[Excerpts from a dataset]
● ● ●

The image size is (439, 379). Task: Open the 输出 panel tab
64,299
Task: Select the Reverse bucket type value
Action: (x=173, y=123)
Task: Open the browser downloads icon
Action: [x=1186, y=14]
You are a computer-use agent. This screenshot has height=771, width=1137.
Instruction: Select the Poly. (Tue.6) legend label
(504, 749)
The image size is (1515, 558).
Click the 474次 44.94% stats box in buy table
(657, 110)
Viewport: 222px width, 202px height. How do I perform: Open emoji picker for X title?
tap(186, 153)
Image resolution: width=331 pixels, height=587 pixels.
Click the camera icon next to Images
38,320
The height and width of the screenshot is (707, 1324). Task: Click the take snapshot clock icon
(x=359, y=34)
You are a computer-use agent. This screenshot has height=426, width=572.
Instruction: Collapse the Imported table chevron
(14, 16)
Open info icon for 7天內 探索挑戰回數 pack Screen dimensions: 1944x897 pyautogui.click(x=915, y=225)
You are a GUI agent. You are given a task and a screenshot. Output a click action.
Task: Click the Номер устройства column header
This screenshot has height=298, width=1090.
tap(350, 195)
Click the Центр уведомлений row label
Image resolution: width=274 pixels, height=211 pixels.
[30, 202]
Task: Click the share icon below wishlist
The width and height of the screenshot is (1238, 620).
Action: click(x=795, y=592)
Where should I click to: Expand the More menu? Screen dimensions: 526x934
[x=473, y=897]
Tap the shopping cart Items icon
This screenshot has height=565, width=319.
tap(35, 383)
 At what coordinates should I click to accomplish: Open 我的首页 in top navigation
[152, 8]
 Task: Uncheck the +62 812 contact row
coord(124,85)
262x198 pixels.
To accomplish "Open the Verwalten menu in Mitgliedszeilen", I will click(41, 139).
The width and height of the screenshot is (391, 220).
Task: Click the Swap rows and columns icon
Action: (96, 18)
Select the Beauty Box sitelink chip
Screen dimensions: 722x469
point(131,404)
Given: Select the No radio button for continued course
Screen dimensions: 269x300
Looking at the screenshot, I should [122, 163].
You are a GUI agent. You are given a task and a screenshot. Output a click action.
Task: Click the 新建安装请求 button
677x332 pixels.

● ● ●

= What to work on =
From the entries above, show each line that includes the string "button".

= Written response =
Given: Select the No radio button for continued course
Task: Click the 新建安装请求 button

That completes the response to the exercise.